De esta certeza, se desprenden algunas estrategias: usar las descripciones del decorado como una oportunidad para crear una atmósfera. Alimentar el paisaje emocional del relato. Un ejemplo de esto es el famoso inicio del relato de Edgar Allan Poe, La caída de la casa Usher. De igual forma, para involucrar al lector, asociamos el clima con sus sentimientos, con sus emociones. Además, el clima hace más creíble la sensación de estar en determinado lugar, lo cual nos ayuda en la tarea de atrapar al lector.

Temática

Es preciso definir cuál es la imagen predominante en nuestro relato pues de ésta se desprende todo su andamiaje. Lo sostiene. El tema es el recipiente sobre el cual vertimos nuestra idea del mundo y, por tanto, es determinante. Como idea unificadora, la temática se presenta como una imagen recurrente. Se sirve de la metáfora, del símbolo. No es necesaria una moraleja: no vamos a resolver nada con nuestro cuento; no vamos a aleccionar.

El tema no es otra cosa que un enfoque que el escritor hace sobre un aspecto de la condición humana. Un aspecto que conoce, que ha investigado y que resulta revelador o perturbador.

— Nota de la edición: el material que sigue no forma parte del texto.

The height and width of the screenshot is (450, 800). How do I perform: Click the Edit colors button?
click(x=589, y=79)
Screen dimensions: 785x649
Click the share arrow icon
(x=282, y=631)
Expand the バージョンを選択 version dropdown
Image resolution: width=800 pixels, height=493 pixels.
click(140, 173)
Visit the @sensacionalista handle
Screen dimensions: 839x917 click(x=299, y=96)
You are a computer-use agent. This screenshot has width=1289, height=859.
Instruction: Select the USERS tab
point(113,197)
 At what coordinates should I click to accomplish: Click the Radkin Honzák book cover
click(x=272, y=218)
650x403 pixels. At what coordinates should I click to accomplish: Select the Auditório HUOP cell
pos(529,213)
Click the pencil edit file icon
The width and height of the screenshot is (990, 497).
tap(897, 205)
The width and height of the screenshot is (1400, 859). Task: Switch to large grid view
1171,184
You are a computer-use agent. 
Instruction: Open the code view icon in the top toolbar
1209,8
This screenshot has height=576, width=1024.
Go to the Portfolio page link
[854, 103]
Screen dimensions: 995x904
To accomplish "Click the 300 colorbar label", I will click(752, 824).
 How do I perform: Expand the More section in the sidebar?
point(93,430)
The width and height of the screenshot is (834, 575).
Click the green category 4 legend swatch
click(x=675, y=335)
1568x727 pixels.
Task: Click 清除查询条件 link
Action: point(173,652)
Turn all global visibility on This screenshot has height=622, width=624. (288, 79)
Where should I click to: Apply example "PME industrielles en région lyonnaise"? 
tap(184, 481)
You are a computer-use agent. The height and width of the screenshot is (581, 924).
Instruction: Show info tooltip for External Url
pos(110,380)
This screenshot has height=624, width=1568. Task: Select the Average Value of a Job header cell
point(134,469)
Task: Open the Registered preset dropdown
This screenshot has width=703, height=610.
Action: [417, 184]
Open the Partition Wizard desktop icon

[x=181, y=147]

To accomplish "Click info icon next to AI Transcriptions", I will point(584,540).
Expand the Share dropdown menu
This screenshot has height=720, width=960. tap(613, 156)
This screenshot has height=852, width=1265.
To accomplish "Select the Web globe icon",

La construcción de la trama

Para confeccionar una trama debemos saber de qué vamos a hablar. El tema es trascendental. De ahí saldrá el conjunto de voces y demás elementos que nos permitirán edificar nuestro relato. El tema nos da también la estructura, el ritmo y el estilo. El tema es lo que le da unidad al relato; es el punto de partida de toda construcción verbal. No basta, sin embargo, con un tema interesante. El tema más atractivo pero relatado de manera incorrecta, fracasa. Es preciso que atrapemos al lector.

El tema interesa pero la trama atrapa. En esta tarea son vitales las emociones, los giros, las digresiones, el suspense. No basta con registrar un acontecimiento tras otro; superponer escenas en orden cronológico. Debemos inmiscuir al lector en ese entramado. Recuerden que texto, etimológicamente, viene de “tejido”: una urdimbre, un tapiz intrincado; la ilación de acciones —avanzando de manera paradójica: retrocediendo para dar puntadas—.

En dicha ilación deben converger los personajes, sus motivaciones y deseos, y los conflictos que los configuran. Debe existir intriga y tensión: una lucha entre los deseos de los personajes y las fuerzas que se oponen a dichos deseos. Además, es necesario que distribuyamos todo esto de manera literaria, es decir, realizar una composición.

Así, se introducen “motivos”: son tópicos que vienen dados por la tradición literaria ( El sueño premonitorio, el cuento dentro de un cuento, la biografía del personaje nuevo, la narración de hechos futuros, el niño perdido que reaparece como héroe, etc). Estos motivos, si no se les da un tratamiento correcto, juegan en nuestra contra y se vuelven lugares comunes. De ahí que nos sirvamos de ellos pero siempre pensando en dotar al relato de una estética —reconocible y enmarcada en lo que el relato que intentamos construir pide.